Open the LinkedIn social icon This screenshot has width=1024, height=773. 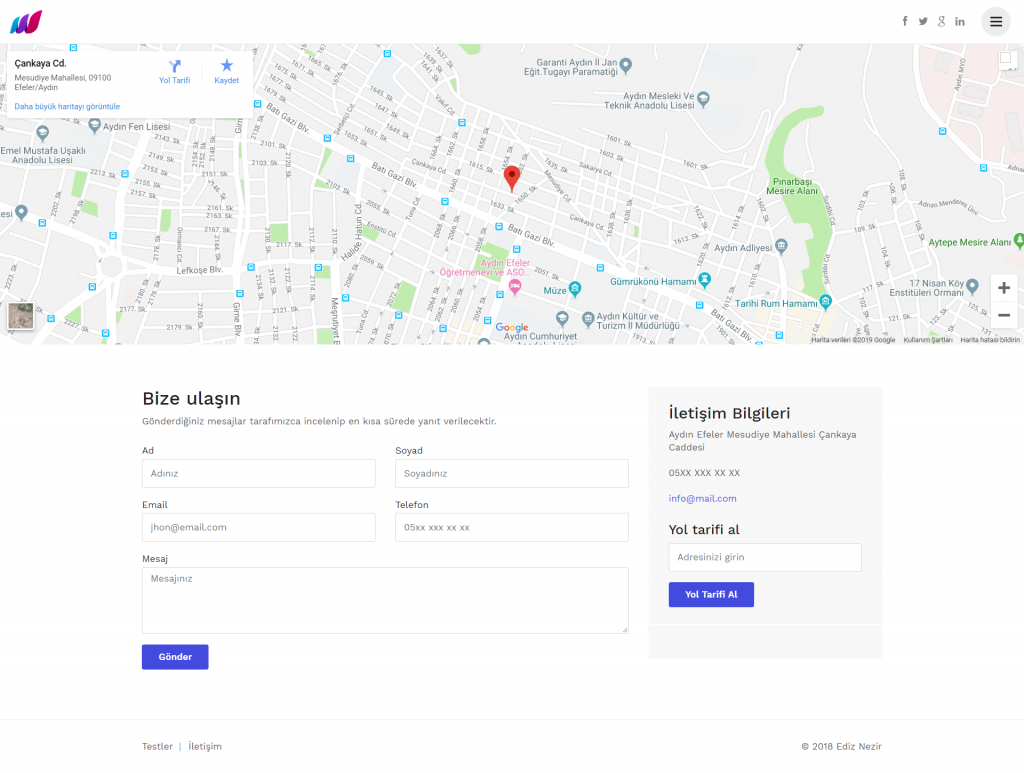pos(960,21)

++++++++++

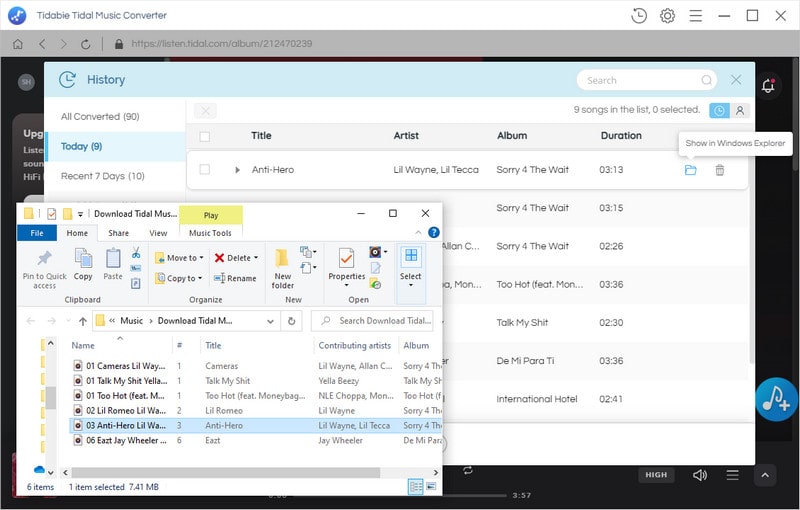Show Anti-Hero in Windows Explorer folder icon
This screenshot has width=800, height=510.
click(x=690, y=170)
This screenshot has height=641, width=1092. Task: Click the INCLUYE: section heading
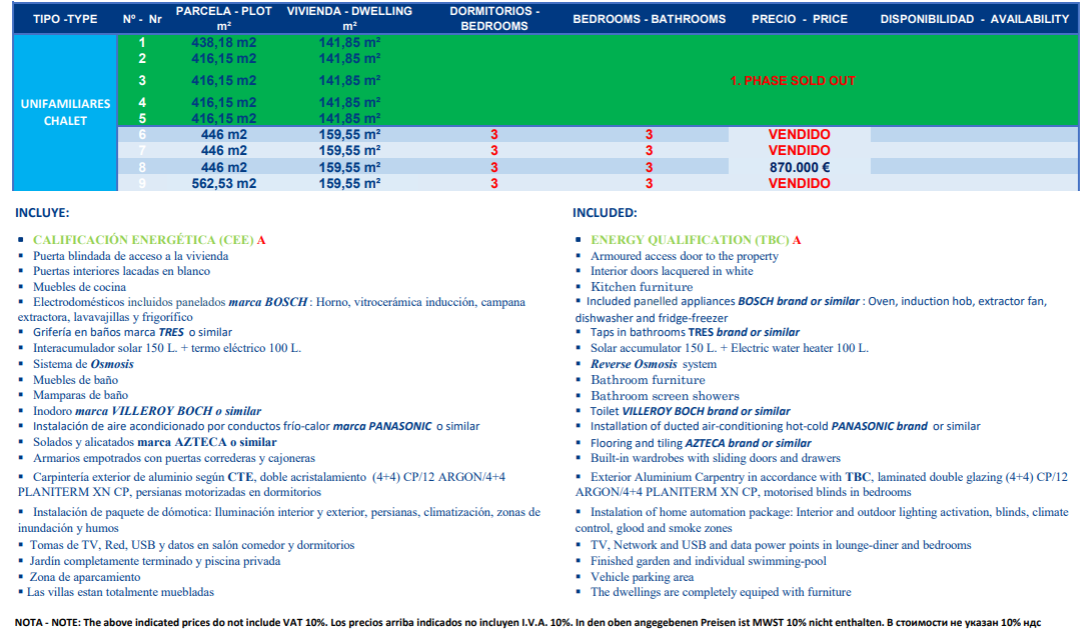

++++++++++

TO DO:
Please edit the records from the line with "Show Anti-Hero in" up to and including the line with "This screenshot has height=641, width=1092.": give those lines again with "section heading" replaced by "title" and everything else unchanged. Leave the pictures out of your answer.

OUTPUT FOR THIS EXERCISE:
Show Anti-Hero in Windows Explorer folder icon
This screenshot has width=800, height=510.
click(x=690, y=170)
This screenshot has height=641, width=1092. Task: Click the INCLUYE: title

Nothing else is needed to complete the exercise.